TASK DIRECTIONS: Report only how many lines of the entries below contain the string "page".

━━━ DATA IN THIS EXERCISE

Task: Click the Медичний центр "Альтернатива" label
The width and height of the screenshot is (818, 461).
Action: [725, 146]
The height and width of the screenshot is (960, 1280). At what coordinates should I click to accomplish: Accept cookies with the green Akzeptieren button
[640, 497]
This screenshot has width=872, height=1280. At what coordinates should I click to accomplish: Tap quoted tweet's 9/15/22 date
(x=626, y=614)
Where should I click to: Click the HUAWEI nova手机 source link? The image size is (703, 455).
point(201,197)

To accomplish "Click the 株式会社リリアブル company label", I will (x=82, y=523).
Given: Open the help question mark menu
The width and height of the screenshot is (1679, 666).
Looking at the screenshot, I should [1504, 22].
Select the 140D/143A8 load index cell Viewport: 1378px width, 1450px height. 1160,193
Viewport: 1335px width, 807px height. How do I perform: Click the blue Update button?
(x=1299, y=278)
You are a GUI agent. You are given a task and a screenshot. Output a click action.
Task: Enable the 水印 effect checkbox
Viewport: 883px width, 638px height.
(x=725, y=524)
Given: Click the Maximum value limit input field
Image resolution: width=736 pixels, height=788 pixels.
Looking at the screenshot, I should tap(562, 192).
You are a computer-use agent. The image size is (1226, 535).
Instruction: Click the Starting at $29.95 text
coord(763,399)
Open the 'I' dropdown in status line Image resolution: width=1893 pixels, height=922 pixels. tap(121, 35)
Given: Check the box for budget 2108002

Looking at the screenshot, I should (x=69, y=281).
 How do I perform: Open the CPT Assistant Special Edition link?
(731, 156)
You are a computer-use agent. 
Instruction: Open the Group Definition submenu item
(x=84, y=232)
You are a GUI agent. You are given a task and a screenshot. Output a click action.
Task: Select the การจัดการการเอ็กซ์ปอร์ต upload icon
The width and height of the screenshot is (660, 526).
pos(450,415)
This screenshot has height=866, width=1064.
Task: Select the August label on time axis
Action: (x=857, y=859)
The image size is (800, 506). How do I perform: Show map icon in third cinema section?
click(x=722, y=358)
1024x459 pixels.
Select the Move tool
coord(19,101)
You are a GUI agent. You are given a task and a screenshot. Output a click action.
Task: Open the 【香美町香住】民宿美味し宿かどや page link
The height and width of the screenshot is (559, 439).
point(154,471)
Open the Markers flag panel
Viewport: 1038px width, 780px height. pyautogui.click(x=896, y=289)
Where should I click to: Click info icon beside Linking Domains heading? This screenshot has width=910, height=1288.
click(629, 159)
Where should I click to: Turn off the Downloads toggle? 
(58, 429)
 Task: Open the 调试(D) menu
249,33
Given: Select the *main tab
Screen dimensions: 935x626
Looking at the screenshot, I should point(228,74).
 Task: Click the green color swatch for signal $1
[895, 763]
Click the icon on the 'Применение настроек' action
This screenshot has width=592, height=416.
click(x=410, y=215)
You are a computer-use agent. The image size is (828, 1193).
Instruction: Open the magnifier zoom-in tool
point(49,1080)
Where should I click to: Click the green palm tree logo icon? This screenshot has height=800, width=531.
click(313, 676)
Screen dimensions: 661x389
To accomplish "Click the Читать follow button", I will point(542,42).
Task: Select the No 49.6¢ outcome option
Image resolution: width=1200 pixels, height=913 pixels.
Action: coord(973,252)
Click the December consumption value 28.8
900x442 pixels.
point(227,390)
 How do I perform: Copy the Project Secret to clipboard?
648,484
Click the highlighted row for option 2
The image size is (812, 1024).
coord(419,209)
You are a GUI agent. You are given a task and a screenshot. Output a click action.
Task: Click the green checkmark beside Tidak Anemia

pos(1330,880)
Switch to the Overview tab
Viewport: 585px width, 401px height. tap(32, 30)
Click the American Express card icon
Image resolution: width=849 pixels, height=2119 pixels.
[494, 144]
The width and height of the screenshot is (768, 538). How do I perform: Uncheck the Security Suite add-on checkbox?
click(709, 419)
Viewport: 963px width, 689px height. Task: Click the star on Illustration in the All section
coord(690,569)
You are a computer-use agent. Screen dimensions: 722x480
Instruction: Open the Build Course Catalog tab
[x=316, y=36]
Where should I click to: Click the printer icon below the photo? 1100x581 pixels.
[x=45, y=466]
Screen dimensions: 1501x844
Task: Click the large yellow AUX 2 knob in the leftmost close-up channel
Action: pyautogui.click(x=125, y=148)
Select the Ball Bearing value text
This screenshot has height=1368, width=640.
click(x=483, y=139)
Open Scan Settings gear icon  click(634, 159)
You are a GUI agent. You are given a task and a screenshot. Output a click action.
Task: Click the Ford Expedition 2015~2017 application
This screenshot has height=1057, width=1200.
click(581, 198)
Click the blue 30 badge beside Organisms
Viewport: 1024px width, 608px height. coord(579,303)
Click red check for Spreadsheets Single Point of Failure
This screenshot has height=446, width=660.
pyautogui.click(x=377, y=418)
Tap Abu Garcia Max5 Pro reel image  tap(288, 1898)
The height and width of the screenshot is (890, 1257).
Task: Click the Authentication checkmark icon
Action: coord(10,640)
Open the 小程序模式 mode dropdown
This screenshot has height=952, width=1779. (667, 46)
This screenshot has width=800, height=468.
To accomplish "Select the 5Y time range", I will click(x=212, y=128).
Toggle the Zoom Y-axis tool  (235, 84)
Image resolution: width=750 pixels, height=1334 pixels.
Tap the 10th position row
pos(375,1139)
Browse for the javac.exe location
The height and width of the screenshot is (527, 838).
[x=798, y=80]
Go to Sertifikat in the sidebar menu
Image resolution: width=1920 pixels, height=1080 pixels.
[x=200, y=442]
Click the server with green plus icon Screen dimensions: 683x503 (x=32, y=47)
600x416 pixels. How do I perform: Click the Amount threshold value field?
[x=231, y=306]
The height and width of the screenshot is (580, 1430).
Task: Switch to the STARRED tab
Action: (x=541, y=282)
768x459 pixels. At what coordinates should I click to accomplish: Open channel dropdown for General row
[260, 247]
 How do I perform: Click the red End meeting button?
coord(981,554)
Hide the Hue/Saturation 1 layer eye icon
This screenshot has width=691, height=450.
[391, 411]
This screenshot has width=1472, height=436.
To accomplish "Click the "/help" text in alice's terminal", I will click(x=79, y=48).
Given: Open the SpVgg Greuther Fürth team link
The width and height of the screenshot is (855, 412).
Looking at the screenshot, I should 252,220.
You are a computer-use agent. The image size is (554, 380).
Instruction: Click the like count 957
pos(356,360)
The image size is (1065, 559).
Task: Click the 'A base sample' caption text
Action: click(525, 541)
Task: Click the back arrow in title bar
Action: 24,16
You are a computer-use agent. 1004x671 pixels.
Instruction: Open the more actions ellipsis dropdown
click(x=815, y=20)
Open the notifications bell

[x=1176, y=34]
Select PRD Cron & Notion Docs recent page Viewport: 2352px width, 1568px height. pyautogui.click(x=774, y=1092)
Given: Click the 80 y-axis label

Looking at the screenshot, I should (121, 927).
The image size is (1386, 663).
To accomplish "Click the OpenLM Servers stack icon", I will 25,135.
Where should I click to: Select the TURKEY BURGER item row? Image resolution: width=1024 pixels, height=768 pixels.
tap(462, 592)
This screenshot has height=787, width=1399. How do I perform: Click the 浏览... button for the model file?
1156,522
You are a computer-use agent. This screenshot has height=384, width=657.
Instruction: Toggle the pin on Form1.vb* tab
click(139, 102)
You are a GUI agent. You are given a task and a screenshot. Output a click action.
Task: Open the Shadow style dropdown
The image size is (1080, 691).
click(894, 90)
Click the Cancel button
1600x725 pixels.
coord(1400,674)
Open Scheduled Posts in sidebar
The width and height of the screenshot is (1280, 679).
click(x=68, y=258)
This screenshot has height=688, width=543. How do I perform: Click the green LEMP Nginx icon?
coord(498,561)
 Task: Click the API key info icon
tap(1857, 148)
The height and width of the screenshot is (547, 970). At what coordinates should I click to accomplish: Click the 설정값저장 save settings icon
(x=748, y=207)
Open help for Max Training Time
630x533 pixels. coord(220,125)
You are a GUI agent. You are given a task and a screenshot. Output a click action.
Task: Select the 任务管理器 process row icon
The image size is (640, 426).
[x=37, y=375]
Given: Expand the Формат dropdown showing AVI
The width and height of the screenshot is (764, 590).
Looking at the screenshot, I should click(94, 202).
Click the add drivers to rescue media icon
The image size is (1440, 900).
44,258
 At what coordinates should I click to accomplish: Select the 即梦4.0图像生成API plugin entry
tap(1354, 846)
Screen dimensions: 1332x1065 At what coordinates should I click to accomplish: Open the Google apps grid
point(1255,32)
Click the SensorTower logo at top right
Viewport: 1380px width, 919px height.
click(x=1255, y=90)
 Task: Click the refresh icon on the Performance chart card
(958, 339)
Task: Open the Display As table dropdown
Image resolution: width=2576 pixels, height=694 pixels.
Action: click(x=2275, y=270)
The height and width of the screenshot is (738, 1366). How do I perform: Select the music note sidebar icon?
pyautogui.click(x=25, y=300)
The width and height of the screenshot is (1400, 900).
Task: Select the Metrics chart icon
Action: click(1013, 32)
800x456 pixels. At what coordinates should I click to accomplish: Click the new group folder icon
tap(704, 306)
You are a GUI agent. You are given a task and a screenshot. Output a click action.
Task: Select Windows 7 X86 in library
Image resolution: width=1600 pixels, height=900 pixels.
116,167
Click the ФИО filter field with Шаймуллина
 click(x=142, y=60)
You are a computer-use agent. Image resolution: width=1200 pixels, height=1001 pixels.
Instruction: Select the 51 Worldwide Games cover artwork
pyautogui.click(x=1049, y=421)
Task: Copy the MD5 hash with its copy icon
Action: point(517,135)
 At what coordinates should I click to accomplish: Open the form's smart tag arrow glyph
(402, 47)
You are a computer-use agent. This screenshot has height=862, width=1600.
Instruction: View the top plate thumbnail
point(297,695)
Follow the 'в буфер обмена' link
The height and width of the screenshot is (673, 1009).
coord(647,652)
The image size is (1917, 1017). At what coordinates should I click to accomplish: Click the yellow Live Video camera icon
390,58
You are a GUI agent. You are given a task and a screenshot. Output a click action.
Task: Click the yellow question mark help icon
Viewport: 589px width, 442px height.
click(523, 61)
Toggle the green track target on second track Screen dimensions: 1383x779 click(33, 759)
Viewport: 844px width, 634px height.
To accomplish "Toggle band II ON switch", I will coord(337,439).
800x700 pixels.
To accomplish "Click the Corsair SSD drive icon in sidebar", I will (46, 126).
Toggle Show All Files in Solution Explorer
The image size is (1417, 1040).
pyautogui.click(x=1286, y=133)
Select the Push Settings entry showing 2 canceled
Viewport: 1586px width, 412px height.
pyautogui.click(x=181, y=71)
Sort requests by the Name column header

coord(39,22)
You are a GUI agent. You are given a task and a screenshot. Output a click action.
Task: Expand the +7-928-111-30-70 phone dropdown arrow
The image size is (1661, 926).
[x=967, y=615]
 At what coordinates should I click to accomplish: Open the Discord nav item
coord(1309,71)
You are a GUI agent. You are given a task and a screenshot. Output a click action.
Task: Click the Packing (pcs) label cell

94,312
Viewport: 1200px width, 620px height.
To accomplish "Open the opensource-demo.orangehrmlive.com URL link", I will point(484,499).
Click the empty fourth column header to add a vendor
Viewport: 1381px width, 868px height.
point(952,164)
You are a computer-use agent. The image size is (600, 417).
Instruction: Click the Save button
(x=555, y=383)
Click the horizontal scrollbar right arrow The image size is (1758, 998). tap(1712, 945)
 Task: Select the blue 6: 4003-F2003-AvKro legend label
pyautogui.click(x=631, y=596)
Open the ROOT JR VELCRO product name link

━━━━━━

TASK ANSWER: 2